George L Cooker
Kentucky Post, Friday, 14 August 1918,
page 14
George L Cooker, who fought with the famous Old Sixth of Ft Thomas at San Juan Hill in Cuba, has been killed in action in France. His home was at Sixth and Bridge streets, Riverside, Cincinnati and when America went into the war, he figured it was up to him, a veteran of another war, to get in again, although he was 40 years old.
Army doctors at first rejected him because he was too stout. So he went to Washington and told of his San Juan record, in which he was one of five of his company of 112 who were not wounded or killed. They took him finally because he was so determined and sent him to Ft Benjamin Harrison, Indianapolis, assigned to Twenty-eighth Infantry.
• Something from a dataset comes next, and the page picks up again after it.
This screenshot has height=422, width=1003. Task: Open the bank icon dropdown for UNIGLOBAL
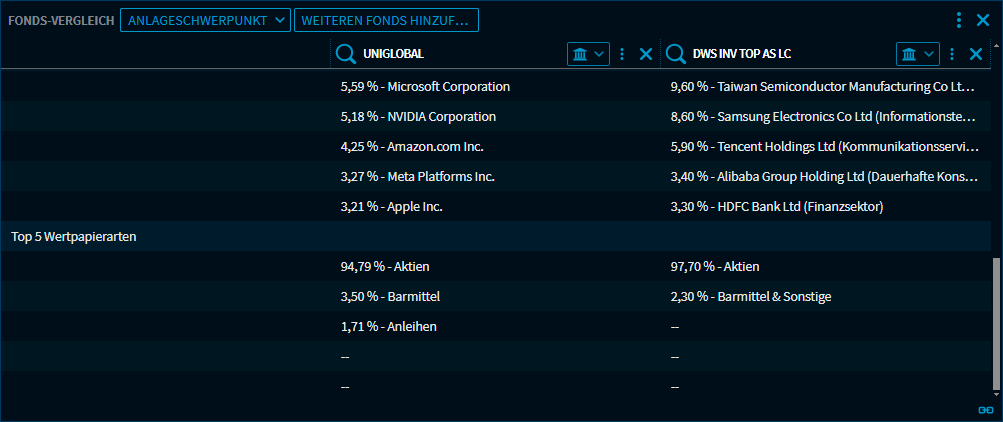588,54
While at Indianapolis he married, so in the casualty list his residence is given as Indianapolis.
He was killed in the July offensive, after he had fought in the battle of Cantigny, American's first real battle in this war, and helped capture Cantigny, the first village taken by American arms. "We have the Germans on the run," he wrote to his brother, Frank A Cooker, 1528 Linn st. (Cincinnati) after the Cantigny battle. "I had the honor of being one of the first Americans to go over the top. We went over on May 27 at 6:45 pm and gained our objectives 45 minutes later. It sure has been busy in the trenches, where I have been for about three months."
In 1870 Cooker's father fought the Germans in France, not far from the battlefield of the Marne on which the son fell.